= Items listed in a dataset =
_____

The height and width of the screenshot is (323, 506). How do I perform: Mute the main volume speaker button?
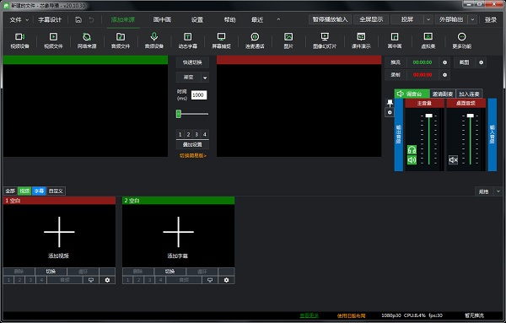point(412,159)
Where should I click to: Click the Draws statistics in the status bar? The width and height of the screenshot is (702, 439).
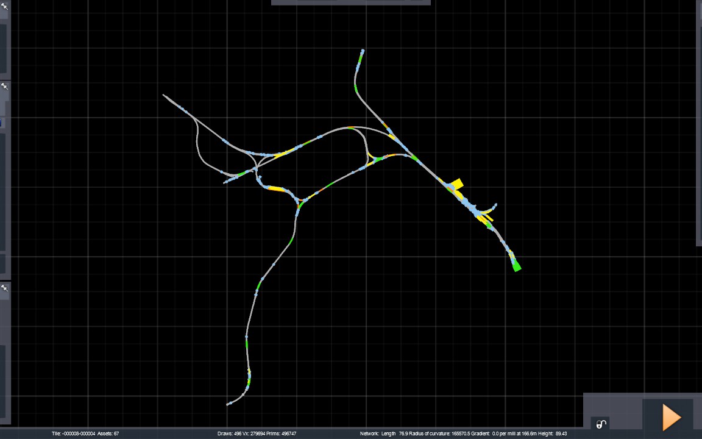point(257,434)
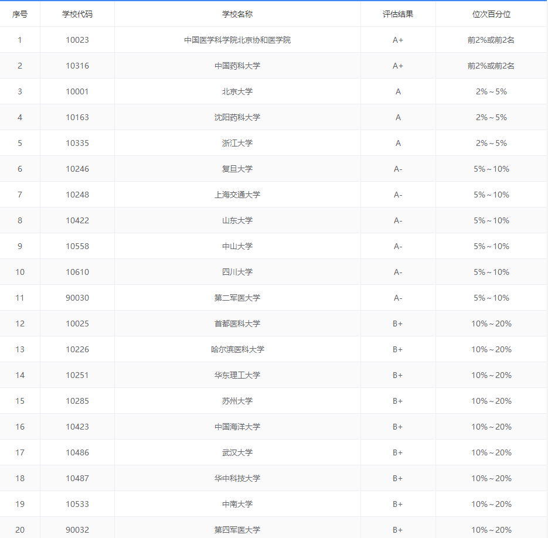Click the 序号 column header
The image size is (548, 538).
tap(20, 14)
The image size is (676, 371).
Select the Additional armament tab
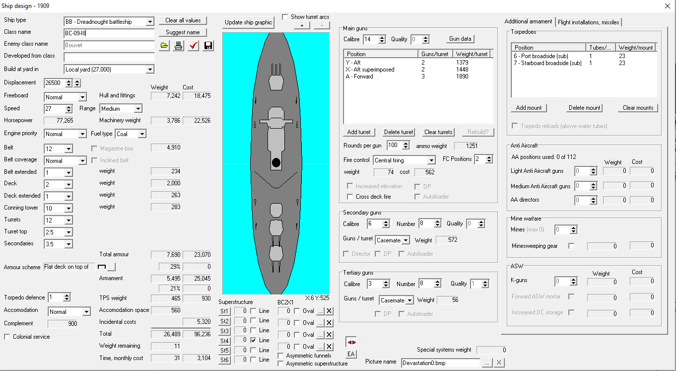coord(528,21)
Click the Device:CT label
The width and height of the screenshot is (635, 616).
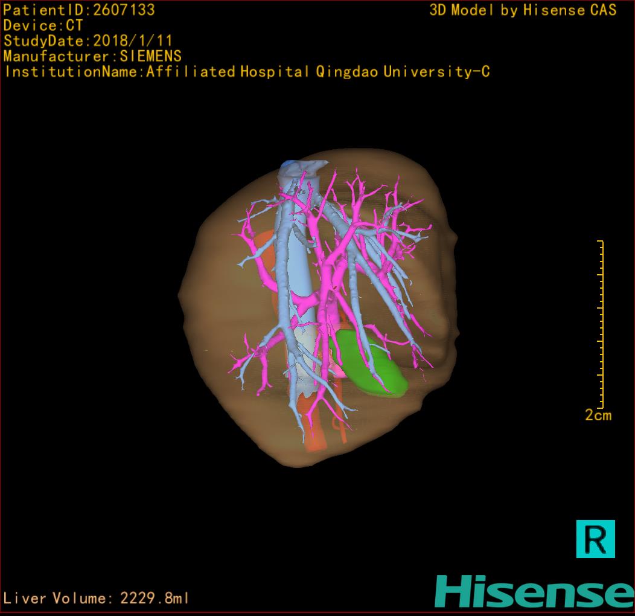(43, 25)
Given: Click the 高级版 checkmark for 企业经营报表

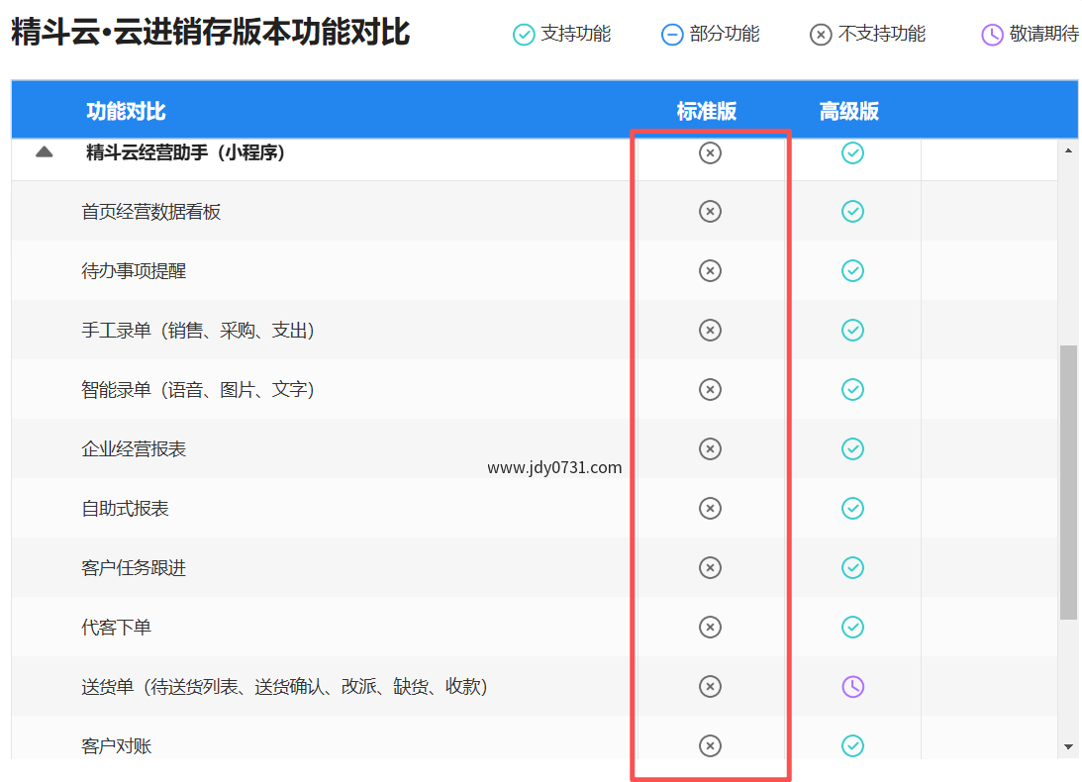Looking at the screenshot, I should click(x=852, y=448).
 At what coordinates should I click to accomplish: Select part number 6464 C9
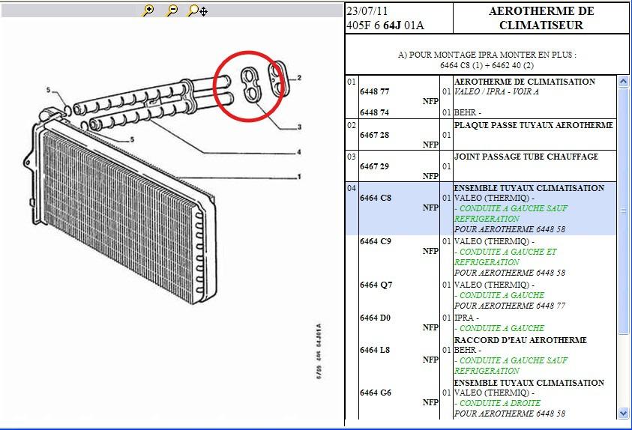click(x=374, y=242)
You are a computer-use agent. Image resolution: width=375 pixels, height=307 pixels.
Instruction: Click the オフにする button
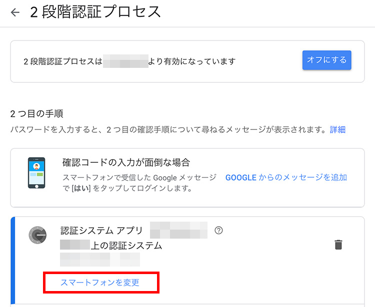[327, 60]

_____

= What to work on =
Once you find the line containing "Click the Device:CT label", transcribe it and each line after it to the end of the records exactly, and leave out the pictures.

= Reply =
Click the Device:CT label
The width and height of the screenshot is (635, 616).
(43, 25)
Given: Click the 高级版 checkmark for 企业经营报表

Looking at the screenshot, I should click(x=852, y=448).
 At what coordinates should I click to accomplish: Select part number 6464 C9
click(x=374, y=242)
You are a computer-use agent. Image resolution: width=375 pixels, height=307 pixels.
Instruction: Click the オフにする button
[327, 60]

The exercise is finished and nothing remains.